» **Tugas Diberikan A**
Salin dengan tepat bagian teks tentang sejarah maritim Jakarta, mulai dari "MNOL, Jakarta –" sampai "wilayah timur Nusantara.".

» **Teks Sumber**

======

MNOL, Jakarta – DKI Jakarta yang dahulu bernama Sunda Kelapa dibawah kekuasaan Kerajaan Padjajaran merupakan pelabuhan utama yang ramai disinggahi dan diperebutkan oleh berbagai kepentingan. Dari Portugis, Belanda hingga Demak dan Mataram pun mengincar daerah ini.
Sunda Kelapa yang akhirnya direbut oleh Fatahillah dalam pertempuran dengan Portugis akhirnya berubah nama menjadi Jayakarta pada 22 Juni 1527. Kemudian berubah lagi menjadi Batavia pada 1618 setelah J.P Coen dari VOC menaklukan Inggris di Muara Sungai Ciliwung. Akhirnya Batavia menjadi pusat pemerintahan VOC di Nusantara karena letaknya yang strtaegis di antara Selat Sunda dan Selat Malaka (kini ALKI I), yang menghubungkan dengan Laut Jawa hingga wilayah timur Nusantara.
Posisi strategis itulah yang membuat Jakarta menyandang sebagai Kota Maritim sejak dulu dan jauh sebelum Singapura. Sehingga tidak salah jika di lambang DKI Jakarta terpampang gambar jangkar dan ombak yang menandakan maritim sebagai karakteristiknya.
Kini, menjelang perhelatan Pilgub 2017, Jakarta memerlukan sosok pemimpin yang tegas dan bervisi maritim. Kesuksesan Jakarta pernah terjadi saat dipimpin oleh Ali Sadikin yang merupakan Perwira Tinggi Korps Marinir TNI AL (dulu KKO), kemudian dilanjutkan oleh Tjokropranolo yang merupakan mantan ajudan Jenderal Soedirman sewaktu Perang Gerilya tahun 1948-1949, hingga Soerjadi Soedirja dan Sutiyoso (kini Kepala BIN).

======

» **Catatan yang Disediakan**

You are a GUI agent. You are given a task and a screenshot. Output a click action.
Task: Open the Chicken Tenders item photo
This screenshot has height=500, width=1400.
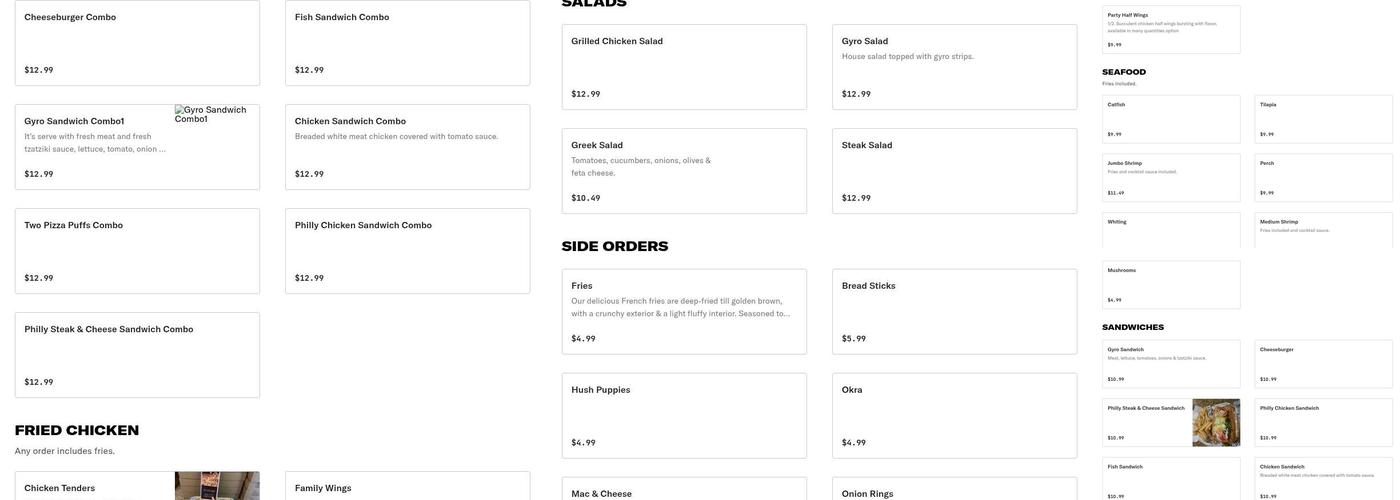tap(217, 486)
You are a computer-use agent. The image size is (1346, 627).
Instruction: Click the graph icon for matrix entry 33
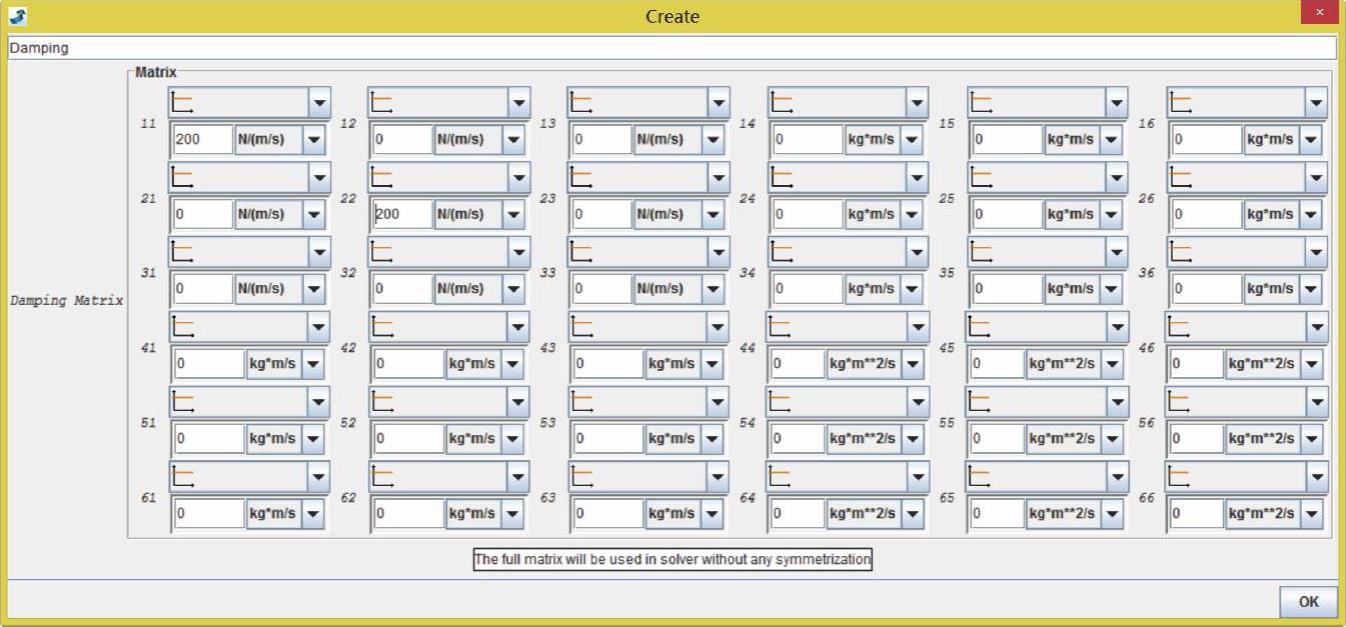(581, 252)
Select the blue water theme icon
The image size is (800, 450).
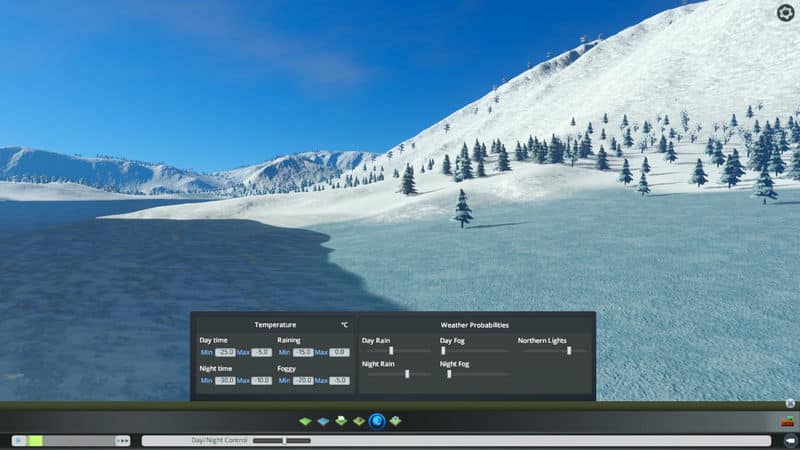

======

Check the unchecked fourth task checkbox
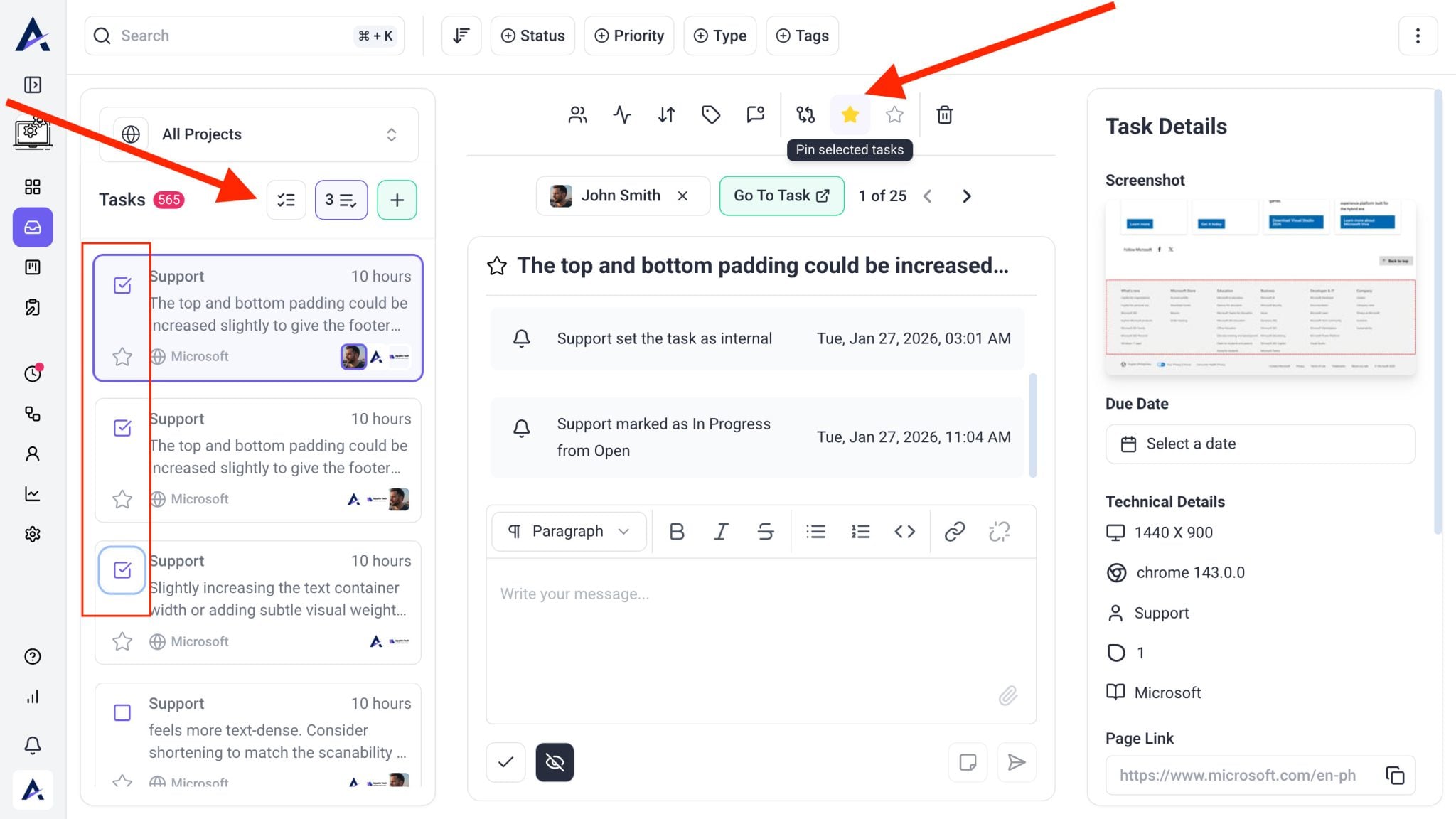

======

» **Tugas Diberikan B**
Ulangi kata demi kata baris-baris dalam catatan, mulai dari baris yang memuat "Select the blue water theme icon" sampai baris yang memuat "The image size is (800, 450).", termasuk kedua baris tersebut.

» **Jawaban Latihan A**
MNOL, Jakarta – DKI Jakarta yang dahulu bernama Sunda Kelapa dibawah kekuasaan Kerajaan Padjajaran merupakan pelabuhan utama yang ramai disinggahi dan diperebutkan oleh berbagai kepentingan. Dari Portugis, Belanda hingga Demak dan Mataram pun mengincar daerah ini.
Sunda Kelapa yang akhirnya direbut oleh Fatahillah dalam pertempuran dengan Portugis akhirnya berubah nama menjadi Jayakarta pada 22 Juni 1527. Kemudian berubah lagi menjadi Batavia pada 1618 setelah J.P Coen dari VOC menaklukan Inggris di Muara Sungai Ciliwung. Akhirnya Batavia menjadi pusat pemerintahan VOC di Nusantara karena letaknya yang strtaegis di antara Selat Sunda dan Selat Malaka (kini ALKI I), yang menghubungkan dengan Laut Jawa hingga wilayah timur Nusantara.

» **Jawaban Latihan B**
Select the blue water theme icon
The image size is (800, 450).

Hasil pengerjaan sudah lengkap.